··· Exercise passage

ISLAMABAD, Feb 22 (Reuters) Some Muslim clerics in remote parts of Pakistan are whipping up opposition to a campaign against polio, threatening efforts to eradicate the crippling childhood disease in one of its last reservoirs in the world.

Health authorities are playing down the impact of the opposition and say 32 million children under five have been vaccinated in an immunisation campaign in recent weeks.

Nevertheless, the clerics' message that polio vaccination is a foreign-funded ploy to sterilise people is likely to thwart efforts to achieve blanket vaccination of all children, jeopardising eradication efforts.

Adding to the difficulties, the vaccination campaign in one area on the Afghan border has been postponed after a doctor involved in the drive was killed by a roadside bomb last week, a Health Ministry official said.

A cleric in North West Frontier Province has been preaching that vaccination is against Islamic law, the Dawn newspaper reported on Thursday.

''I must tell my brothers and sisters that finding a cure for an epidemic before its outbreak is not allowed in sharia,''the cleric, Maulana Fazlullah, was quoted as saying in a sermon.

''Those who ... get killed during an outbreak are martyrs.'' He also voiced suspicion of the immunisation campaigns mounted by the government with the help of the United Nations and other foreign agencies.

''I don't understand why foreigners would think of our well-being when we see they are killing Muslims in Afghanistan and Iraq,'' he said. The cleric has also been using his private FM radio station to spread his message, officials said.

MISINFORMATION The highly infectious disease has been eliminated in developed nations but persists in parts of India, Nigeria, Afghanistan and Pakistan.

······
··· Excerpted data

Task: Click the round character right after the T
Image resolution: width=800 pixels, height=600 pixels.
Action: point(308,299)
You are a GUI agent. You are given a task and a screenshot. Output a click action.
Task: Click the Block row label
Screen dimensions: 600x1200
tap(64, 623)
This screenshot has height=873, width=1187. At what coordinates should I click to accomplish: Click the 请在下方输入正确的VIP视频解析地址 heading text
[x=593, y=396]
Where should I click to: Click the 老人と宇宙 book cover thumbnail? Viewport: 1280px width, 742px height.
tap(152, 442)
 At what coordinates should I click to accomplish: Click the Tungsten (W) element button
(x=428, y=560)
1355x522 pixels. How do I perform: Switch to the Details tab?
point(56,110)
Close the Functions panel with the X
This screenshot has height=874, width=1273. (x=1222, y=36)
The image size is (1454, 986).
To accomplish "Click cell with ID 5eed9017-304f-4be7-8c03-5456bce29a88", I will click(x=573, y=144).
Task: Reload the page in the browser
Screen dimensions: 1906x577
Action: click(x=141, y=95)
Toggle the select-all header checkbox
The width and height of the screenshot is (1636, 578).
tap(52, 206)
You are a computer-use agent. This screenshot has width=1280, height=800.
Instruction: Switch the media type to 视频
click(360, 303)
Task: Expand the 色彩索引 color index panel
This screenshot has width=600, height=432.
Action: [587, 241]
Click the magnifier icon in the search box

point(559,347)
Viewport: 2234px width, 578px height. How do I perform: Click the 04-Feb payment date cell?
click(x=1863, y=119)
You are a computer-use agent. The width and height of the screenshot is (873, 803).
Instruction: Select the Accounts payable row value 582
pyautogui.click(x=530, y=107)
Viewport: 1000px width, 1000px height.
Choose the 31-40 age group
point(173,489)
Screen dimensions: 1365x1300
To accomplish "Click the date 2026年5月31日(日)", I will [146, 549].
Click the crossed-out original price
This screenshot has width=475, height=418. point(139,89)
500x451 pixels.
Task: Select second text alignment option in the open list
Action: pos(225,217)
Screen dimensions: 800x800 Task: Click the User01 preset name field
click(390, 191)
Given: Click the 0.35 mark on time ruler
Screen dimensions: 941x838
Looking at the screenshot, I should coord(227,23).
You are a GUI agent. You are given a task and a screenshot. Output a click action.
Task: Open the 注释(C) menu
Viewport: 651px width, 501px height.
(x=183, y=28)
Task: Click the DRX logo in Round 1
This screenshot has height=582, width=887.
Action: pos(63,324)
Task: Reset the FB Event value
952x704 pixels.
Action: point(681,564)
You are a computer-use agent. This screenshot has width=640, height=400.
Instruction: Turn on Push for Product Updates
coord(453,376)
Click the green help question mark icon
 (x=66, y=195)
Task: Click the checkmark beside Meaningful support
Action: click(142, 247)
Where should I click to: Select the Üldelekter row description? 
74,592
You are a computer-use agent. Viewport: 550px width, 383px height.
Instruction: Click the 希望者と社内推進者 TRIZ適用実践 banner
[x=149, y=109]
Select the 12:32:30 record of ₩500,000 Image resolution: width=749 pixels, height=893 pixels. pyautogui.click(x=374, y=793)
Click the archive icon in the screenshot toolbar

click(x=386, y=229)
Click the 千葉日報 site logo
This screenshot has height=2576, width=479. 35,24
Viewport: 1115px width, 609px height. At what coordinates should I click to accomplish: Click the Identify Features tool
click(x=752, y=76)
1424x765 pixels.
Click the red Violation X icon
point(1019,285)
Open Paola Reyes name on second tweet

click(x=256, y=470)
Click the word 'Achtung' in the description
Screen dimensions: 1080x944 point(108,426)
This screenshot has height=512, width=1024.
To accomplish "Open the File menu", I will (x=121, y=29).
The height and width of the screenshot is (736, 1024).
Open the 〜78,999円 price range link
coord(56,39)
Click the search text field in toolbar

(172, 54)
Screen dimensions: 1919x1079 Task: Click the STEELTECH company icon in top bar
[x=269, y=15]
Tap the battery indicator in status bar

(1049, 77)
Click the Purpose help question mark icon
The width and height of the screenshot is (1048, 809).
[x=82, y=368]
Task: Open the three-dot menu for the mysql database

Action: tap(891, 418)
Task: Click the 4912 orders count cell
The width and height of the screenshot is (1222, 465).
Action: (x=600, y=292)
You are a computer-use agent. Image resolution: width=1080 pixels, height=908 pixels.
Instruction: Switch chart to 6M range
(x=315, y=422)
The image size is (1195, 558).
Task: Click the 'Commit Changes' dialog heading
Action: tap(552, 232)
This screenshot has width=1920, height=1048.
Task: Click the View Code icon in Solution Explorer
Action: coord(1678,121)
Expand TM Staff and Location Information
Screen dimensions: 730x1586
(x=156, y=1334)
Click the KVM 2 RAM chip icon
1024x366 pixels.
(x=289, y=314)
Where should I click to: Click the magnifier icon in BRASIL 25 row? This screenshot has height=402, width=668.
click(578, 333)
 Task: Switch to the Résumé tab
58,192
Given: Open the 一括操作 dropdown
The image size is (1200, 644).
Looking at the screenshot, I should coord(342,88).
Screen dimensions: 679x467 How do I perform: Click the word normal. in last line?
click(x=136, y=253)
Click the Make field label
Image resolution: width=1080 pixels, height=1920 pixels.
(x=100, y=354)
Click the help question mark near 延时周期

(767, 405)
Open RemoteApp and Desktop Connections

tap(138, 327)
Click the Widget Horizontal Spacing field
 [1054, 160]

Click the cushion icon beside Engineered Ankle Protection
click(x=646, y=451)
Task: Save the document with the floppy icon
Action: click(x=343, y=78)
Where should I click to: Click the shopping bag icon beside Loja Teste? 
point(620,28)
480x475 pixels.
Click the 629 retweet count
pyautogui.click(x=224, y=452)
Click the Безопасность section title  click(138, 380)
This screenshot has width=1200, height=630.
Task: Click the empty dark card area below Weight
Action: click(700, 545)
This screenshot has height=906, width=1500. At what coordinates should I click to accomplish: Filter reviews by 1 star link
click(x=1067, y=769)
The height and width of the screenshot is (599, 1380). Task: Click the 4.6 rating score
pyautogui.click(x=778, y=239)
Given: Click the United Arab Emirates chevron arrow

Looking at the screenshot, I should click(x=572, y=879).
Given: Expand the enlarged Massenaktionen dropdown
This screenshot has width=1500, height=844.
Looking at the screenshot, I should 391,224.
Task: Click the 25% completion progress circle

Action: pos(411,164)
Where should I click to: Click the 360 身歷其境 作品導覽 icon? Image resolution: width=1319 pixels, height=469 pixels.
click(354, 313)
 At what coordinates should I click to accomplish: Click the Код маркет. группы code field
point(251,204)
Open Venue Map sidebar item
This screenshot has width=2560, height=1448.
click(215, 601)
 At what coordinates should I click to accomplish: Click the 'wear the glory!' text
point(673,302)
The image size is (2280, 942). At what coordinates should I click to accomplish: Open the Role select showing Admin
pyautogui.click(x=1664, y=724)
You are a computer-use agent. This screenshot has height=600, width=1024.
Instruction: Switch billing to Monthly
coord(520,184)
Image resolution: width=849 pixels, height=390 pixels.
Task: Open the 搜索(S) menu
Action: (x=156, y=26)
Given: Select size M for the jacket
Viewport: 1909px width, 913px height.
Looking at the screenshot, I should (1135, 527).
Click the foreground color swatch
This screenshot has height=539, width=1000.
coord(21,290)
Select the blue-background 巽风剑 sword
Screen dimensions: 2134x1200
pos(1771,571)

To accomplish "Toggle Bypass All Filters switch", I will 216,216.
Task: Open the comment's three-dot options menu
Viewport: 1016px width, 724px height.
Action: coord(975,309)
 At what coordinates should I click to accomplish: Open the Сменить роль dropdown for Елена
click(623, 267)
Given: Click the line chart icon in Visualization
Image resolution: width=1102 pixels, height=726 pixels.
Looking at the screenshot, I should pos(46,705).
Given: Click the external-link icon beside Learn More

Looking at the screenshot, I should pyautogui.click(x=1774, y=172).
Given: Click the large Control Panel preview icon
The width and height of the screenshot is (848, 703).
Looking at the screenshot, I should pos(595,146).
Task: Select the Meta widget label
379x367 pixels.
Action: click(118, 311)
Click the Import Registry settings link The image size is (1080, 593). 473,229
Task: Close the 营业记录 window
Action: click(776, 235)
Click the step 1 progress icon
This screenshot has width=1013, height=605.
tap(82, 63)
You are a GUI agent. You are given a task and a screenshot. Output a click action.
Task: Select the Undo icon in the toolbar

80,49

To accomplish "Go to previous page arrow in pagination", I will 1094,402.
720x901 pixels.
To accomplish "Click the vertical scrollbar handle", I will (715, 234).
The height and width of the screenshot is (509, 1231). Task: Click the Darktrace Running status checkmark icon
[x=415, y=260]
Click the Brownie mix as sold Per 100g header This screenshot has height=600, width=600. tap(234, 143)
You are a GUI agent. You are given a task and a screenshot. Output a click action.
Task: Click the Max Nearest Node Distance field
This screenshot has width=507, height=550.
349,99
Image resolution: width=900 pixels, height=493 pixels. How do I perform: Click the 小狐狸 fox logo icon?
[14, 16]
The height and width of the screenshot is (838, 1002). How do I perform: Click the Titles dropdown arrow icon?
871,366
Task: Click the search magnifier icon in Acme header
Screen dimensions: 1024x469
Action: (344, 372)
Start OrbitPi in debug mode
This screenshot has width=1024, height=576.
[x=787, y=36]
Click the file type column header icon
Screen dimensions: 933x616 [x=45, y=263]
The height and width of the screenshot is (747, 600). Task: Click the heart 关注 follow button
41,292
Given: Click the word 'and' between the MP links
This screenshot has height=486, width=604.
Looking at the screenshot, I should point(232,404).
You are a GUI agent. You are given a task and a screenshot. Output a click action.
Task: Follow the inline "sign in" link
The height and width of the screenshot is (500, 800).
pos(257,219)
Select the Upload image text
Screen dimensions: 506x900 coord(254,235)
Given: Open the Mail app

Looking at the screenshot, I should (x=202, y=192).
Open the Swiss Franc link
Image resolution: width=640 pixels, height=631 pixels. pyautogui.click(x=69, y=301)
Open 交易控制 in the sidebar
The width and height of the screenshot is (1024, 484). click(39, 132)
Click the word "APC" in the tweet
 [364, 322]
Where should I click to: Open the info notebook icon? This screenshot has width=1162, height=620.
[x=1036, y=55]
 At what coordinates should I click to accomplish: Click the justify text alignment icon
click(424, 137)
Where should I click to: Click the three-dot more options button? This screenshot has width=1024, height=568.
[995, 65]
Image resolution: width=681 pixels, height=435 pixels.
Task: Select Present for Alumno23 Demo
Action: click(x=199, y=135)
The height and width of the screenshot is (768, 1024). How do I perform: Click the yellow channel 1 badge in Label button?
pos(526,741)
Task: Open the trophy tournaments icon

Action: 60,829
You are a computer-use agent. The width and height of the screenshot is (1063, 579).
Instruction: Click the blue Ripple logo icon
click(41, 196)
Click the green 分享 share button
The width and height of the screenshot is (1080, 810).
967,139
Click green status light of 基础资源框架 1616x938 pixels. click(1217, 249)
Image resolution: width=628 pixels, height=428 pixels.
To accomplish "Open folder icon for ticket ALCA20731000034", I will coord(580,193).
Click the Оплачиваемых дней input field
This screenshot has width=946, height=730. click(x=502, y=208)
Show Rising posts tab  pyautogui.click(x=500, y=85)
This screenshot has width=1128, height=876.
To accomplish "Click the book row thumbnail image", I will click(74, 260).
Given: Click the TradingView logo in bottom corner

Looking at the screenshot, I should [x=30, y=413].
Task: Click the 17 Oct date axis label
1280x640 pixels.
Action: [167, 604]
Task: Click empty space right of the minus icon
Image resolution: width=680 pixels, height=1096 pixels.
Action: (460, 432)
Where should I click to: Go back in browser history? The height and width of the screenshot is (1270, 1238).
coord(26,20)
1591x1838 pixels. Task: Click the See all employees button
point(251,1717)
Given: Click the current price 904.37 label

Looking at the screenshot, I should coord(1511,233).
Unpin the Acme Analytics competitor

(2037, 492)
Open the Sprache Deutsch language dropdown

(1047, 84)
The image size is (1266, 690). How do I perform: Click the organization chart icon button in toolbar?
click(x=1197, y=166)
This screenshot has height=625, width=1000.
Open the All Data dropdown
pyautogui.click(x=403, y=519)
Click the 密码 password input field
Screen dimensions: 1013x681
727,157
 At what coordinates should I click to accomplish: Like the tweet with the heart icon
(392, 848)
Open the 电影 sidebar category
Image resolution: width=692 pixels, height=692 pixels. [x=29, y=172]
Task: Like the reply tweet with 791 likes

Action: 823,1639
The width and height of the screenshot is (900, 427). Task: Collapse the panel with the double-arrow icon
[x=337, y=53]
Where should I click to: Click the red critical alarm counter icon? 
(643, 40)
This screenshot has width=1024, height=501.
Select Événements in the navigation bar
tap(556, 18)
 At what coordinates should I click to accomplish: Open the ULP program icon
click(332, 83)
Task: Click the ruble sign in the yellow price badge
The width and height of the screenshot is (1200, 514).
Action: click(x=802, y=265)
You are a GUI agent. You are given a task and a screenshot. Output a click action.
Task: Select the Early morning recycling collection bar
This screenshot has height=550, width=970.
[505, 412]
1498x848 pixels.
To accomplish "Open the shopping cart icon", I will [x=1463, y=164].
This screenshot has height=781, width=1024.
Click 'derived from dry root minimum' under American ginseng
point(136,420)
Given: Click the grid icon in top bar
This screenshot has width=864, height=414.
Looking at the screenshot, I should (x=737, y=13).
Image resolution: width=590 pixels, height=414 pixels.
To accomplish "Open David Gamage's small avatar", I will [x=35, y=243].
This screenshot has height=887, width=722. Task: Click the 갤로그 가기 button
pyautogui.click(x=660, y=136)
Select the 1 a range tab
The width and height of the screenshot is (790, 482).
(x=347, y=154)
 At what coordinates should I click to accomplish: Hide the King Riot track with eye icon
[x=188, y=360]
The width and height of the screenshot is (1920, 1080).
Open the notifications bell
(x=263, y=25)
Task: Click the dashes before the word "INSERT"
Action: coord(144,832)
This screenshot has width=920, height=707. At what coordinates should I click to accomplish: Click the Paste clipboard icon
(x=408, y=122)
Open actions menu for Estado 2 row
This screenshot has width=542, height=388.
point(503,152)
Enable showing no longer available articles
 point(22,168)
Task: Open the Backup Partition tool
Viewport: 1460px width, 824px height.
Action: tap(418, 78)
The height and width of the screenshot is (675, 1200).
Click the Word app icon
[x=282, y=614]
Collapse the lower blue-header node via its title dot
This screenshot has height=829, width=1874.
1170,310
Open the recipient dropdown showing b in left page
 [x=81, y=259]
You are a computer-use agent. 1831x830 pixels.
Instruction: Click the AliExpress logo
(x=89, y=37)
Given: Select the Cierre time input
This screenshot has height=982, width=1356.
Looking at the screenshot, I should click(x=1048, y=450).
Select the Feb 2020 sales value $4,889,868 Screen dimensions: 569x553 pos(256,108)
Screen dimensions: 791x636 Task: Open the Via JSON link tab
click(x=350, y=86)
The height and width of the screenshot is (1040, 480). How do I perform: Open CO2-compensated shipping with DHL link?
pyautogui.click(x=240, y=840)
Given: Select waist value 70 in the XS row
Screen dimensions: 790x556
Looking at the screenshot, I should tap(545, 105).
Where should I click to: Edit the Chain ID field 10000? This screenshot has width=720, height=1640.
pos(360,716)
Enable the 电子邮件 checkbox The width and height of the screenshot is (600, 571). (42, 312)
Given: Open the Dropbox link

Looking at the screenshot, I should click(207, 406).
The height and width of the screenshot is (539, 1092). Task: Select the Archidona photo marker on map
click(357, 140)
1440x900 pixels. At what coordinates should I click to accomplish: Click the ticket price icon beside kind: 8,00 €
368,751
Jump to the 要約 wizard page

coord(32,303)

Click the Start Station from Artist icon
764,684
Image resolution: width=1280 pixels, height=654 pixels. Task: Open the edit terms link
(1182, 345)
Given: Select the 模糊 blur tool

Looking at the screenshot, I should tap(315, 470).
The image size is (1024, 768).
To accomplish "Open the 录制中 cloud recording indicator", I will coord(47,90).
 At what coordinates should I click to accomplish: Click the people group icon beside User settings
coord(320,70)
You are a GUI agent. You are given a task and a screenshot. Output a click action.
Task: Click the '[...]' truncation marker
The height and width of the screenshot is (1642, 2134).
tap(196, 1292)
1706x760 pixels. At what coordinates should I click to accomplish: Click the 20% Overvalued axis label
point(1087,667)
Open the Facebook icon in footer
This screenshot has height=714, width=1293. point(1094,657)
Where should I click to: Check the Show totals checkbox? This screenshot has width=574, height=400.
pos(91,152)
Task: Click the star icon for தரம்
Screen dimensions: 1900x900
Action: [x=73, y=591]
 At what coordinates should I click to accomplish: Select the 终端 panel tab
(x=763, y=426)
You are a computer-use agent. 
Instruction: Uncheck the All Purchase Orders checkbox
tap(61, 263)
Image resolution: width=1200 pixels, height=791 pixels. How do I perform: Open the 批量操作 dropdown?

······

- Exercise objective -
Continue the news report on Pakistani clerics opposing the polio vaccination campaign, picking up after its final sentence.

- Response for this exercise -
Pakistan had 39 cases last year, most in conservative regions on the Afghan border. Four cases have been reported this year, a Health Ministry official said.

''There are people who, owing to misinformation, want to oppose it but all this is very localised, to do with certain beliefs,'' said the official, who declined to be identified.

Initially, the parents of about 24,000 children in North West Frontier Province refused to have their children vaccinated in the latest drive, partly because of rumours that it was a conspiracy to sterilise them, another health official said.

But that figure had come down as health workers and other clerics persuaded parents of the benefits of immunisation.

''It's important to engage those who are opposed. At the local level, people are trying their best to talk to them and make sure they come round,'' the first health official said.

''We're taking about somewhere around one to two per cent of children who have been missed, due to various reasons. They may include a small fraction of refusals,'' he said.